The Overall Music Scene of U.S.A. and Pennsylvania:

The everlasting effects of technology and corporate America have made the musician (or artist) into the one thing that music itself should never become, a consumer product.   While the modern day musician shares his love and passion for allowing the general public to connect with his music and emotion, the modern day influence of music has been watered down into a senseless product that the general public barely has enough comprehension to understand.  Don’t believe me, watch Rockof Love on VH-1.

The true artists of today are the ones to be discovered through the internet and unsigned channels.   Most of the great artists aren’t given a chance due to the fact that their lyrics aren’t on a sixth grade level for your everyday person to understand, or the music riff isn’t the same thing that has been produced one thousand times already However, some scenes are standing out these days has a very eclectic music scene.  Since I have traveled across the U.S.A performing, I have noticed that Pennsylvania is a state that belongs mostly to the Rock, Metal, and Indie scene.

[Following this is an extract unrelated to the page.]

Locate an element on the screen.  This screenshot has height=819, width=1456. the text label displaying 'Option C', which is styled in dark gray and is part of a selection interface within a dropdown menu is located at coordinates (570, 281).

 The cities that stand out the most are Philadelphia, Harrisburg, and the Scranton-Wilkes Barre area.  The thing that I love the most about the Scranton/Wilkes-Barre area is that there is an enormous amount of talent of every type that is literally waiting to explode on a national level.   

Some note worthy bands and acts are Panacea, Spitcan, Dr, Horsemachine and the Moneynotes, Tom Graham, The Let Go, The Five Percent, Ashfall, The Drama Club, Cabinet, George Wesley, Clarence Spady, The Swims, Tigers Jaw, and the list goes on and on!

Even though the economy is faltering in some areas, we continue to work harder and strive towards a bigger picture that we have well within our sights. Check out some of the reviews through publications such as
www.theweekender.com and www.ecweekend.com just to see how much we believe in our area.

Being from Scranton, I have always loved where I live.   I have performed in cover groups, original groups, done concert promoting, etc.  I love being actively involved in sharing great things with my community and exposing them to musical cultures that they normally don’t get to see.  Being the president of the Steamtown Original Music Showcase in my area has proved to be a great asset to also building an ever growing awareness of original music in the N.E.P.A. scene.

My band OurAfter has grown to be a massive force in the Alternative Music Scene in N.E.P.A. and I am very proud of that.  We have performed all across the eastern seaboard and will be expanding even more.   This band will be releasing a new CD due out in Oct of 2008.  The band has found itself in it’s identity, music, emotion, and overall character. The fan base is ever growing and the possibilties are limitless.